7.a PAN for Beaverhall House & other proposals in the area

  • There are 2 relevant applications. One has already lodged to demolish and redevelop the Edinburgh Furniture Initiative building on Logie Green Rd into 48m apartments. This application is quite sympathetic and broadly acceptable, and the applicant has tried quite well to consult widely.
  • The larger application (~1·25 acres) is for Beaverhall House, a brick-built former biscuit factory (W & M Duncan) in Beaverhall Rd. This has been bought by a developer, who is now consulting on how to use the site prior to applying for planning permission. The building currently contains many artists’ studios, warehouses, offices etc. The developer wishes to retain current tenants, but there will be a gap in their tenancy during demolition and rebuilding. The developer and agent plan to meet with current tenants this week (13 October).
    • ~200 residential units would also be created here. More information is online at co.uk. This area is moving from mixed use to mainly residential, raising needs for infrastructure and services. It is a shame that this area has not had a masterplan.
    • A resident: I have run a gym here for 12 years. Many business owners here are concerned about lack of information form the developer. More than 80 people may lose their jobs when the current building is closed for demolition.
    • R Price: please keep me informed the developer’s responses to your concerns. If they are not satisfactory, NTBCC can take this on.
    • A Gaillard: this is not just about reserving places for existing tenants but also about how long they would be out, and where they would go during redevelopment. For example, the original Freemasons’ building on Leith Walk (Shrub Hill) was demolished and then a replacement building (& a bigger space) was provided in the new development, however matters took so long that the club disbanded. Could businesses be moved within the current wider area as redevelopment is done?
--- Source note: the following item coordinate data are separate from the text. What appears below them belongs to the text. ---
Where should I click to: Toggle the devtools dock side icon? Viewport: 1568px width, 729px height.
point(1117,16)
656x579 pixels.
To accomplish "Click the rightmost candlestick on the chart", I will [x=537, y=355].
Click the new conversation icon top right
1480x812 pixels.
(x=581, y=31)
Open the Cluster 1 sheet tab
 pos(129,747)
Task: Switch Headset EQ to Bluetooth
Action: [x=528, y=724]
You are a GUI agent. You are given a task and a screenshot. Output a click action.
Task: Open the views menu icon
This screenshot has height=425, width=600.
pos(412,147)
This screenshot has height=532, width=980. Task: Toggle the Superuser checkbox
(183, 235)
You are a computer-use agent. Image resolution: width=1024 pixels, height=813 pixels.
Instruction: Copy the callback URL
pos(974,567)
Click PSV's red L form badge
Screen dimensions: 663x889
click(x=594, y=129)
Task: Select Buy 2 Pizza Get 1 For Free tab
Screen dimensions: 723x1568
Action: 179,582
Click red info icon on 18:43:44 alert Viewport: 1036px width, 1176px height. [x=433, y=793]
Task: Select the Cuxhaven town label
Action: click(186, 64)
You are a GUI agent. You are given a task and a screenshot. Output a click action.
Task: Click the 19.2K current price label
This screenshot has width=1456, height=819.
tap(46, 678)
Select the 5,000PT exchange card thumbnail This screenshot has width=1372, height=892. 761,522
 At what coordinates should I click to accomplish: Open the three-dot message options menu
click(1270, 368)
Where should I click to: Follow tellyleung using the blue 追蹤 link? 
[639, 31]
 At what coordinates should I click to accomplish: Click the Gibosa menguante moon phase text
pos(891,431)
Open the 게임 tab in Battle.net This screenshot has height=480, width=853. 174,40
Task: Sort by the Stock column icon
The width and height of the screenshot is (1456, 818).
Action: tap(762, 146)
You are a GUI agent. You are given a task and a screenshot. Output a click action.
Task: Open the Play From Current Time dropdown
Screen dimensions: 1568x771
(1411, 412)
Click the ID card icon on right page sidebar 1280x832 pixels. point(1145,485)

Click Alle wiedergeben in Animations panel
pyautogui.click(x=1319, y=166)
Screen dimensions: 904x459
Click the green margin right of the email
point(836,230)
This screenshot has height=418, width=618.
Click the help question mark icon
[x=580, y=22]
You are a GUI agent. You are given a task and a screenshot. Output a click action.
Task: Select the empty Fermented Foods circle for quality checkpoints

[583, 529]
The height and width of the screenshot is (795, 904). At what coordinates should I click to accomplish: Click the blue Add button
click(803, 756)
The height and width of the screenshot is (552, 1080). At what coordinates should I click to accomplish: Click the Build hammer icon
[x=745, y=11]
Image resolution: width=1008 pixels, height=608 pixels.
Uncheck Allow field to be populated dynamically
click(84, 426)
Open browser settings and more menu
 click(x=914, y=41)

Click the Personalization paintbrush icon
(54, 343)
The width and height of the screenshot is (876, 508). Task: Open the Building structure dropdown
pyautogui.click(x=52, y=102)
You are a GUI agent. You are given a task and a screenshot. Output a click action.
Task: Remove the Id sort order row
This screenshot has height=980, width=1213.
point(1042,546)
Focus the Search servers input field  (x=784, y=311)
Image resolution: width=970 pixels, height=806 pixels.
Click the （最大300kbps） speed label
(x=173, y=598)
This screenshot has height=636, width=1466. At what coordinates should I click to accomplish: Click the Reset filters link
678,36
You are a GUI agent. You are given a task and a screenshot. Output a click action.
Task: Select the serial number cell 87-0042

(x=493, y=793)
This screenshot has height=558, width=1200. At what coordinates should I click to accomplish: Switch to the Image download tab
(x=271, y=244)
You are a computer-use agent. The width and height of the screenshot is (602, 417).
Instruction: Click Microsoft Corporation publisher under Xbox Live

7.b Edinburgh Christmas Market (amended applications for EPSG & George Street and a new application for WPSG)

  • The context is that ECM has been run by Underbelly for ~5 years. About 3 years ago, Underbelly submitted 3 applications for 2020-2021, planning to use less of Princes St Gardens (PSG) than in 2019, but to expand ECM onto George St, Castle St and the High St.
  • NTBCC had objected to the previous application for East PSG due to proposed use of soft standing. NTBCC did not comment on the George St application for 2020-2021. CEC approved applications for East PSG and George St, but did not approve the application to use the High St. ECM did not take place in 2020 due to coronavirus. The High St application has now been withdrawn.
  • Underbelly has now submitted 3 new applications (one for East PSG, one for West PSG, one for George St), seen as variations on the original 3. These are open for comment until 22 October 2021.
    • The proposals for East PSG are similar but larger than those approved for 2020-2021, which left the remembrance garden free of activities but used the anchor points next to the Scott monument for large fairground attractions. Overall, this application is more intensive than the previous version, so NTBCC should object.
    • There was no previous application to use West PSG, so this application is new. Some of this would be on hard standing, broadly in line with local wishes, but some elements of the proposal would be on grassed areas.
    • The George St application would have food and drink outlets and other stalls, and a couple of big diesel generators. Apart from those, this application is less intensive than the previous approved application which covered George Street and Castle Street.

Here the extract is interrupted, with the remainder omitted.